パスキーと物理セキュリティキーによるパスワードレス認証の導入

今回、OpenAIはChatGPTのアカウントに対して、パスキー(Passkey)やYubico社製品などの物理セキュリティキーを用いたパスワードレス認証の設定を導入しました。パスキーとは、スマートフォンやPCに搭載された生体認証(指紋認証や顔認証)を利用して、安全かつ簡単にログインできる次世代の認証技術です。パスワードを使わないため、単純な推測やパスワードの使い回しによる「リスト型攻撃」、あるいは精巧な偽サイトに誘導して認証情報を入力させる「フィッシング詐欺」に対して、非常に高い耐性を発揮します。

日本の組織文化における「利便性」と「統制」のジレンマ

日本企業では、コンプライアンスを重視するあまり「複雑なパスワードの設定と定期変更」といった、現場の負担を強いる旧来のセキュリティルールが残存しているケースが少なくありません。
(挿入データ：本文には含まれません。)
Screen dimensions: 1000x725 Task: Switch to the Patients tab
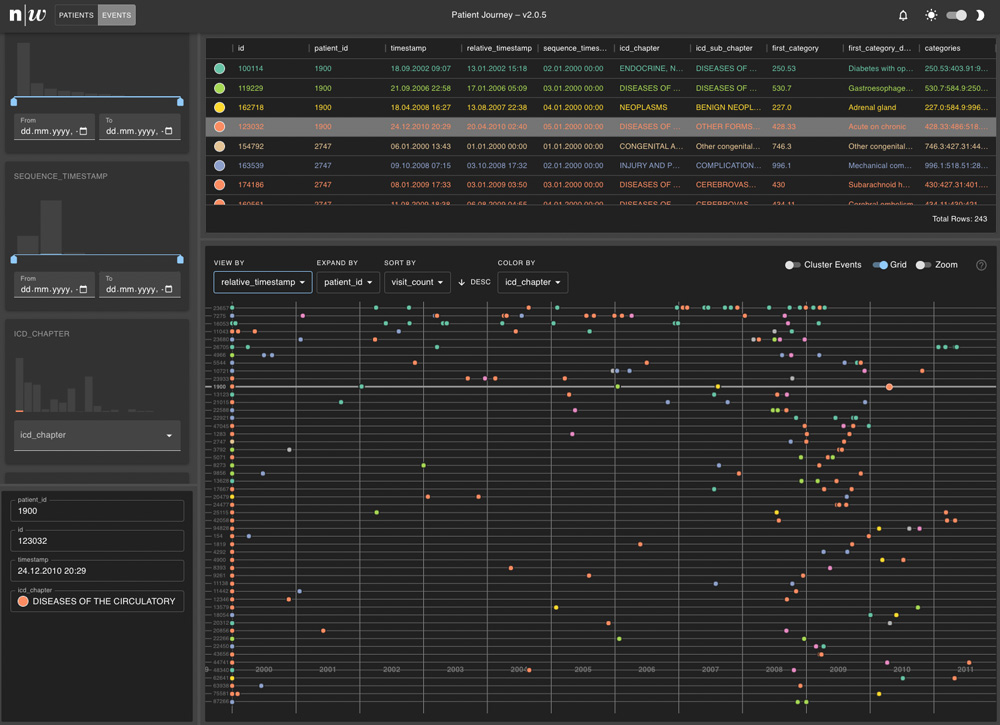pyautogui.click(x=76, y=15)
しかし、利便性を著しく損なうルールは従業員の不満を招き、結果として個人用のスマートフォンや個人アカウントで会社の業務を処理してしまう「シャドーAI(会社非公認でのAI利用)」を誘発するリスクがあります。パスキーの導入は、顔認証などで瞬時にログインを完了できるため、従業員体験(EX)を損なうことなく、強固なセキュリティ要件を満たす現実的な解決策と言えます。

個人アカウントでの対策の限界と、企業としての対応

一方で、従業員個人のChatGPTアカウントに対してパスキー導入を推奨するだけでは、企業としてのガバナンスは不十分です。会社が管理していないアカウントである以上、退職時のアクセス権剥奪や、利用状況の監査ができないという限界があります。本格的に業務へAIを組み込む場合は、法人向けプラン(ChatGPT Enterpriseなど)を契約し、自社で利用しているIdP(IDプロバイダ)やSSO(シングルサインオン)と連携させた上で、企業側でアクセスを一元管理・統制することが不可欠です。今回のアップデートは、あくまで個々のエンドポイント保護のベースラインが底上げされた事実として受け止めるべきでしょう。

日本企業のAI活用への示唆

第一に、AIガバナンスの第一歩は「誰が、どのようにAIシステムにアクセスしているか」という認証基盤の整備から始まります。AIの導入検討と並行して、自社のID管理体制が最新の脅威に対応できているか再点検することが重要です。第二に、シャドーAIを防ぐためには、従業員の利便性とセキュリティを両立させる仕組みが必要です。パスキーのようなパスワードレス技術は、その有効な手段となります。第三に、業務の機密性に応じた認証方式の使い分けです。例えば、システム管理を行う特権IDや、基幹システムと連携するAIプロダクトの運用担当者には物理セキュリティキーを支給し、一般従業員にはデバイスベースのパスキーを利用させるなど、リスク評価に基づいた柔軟なポリシー設計が求められます。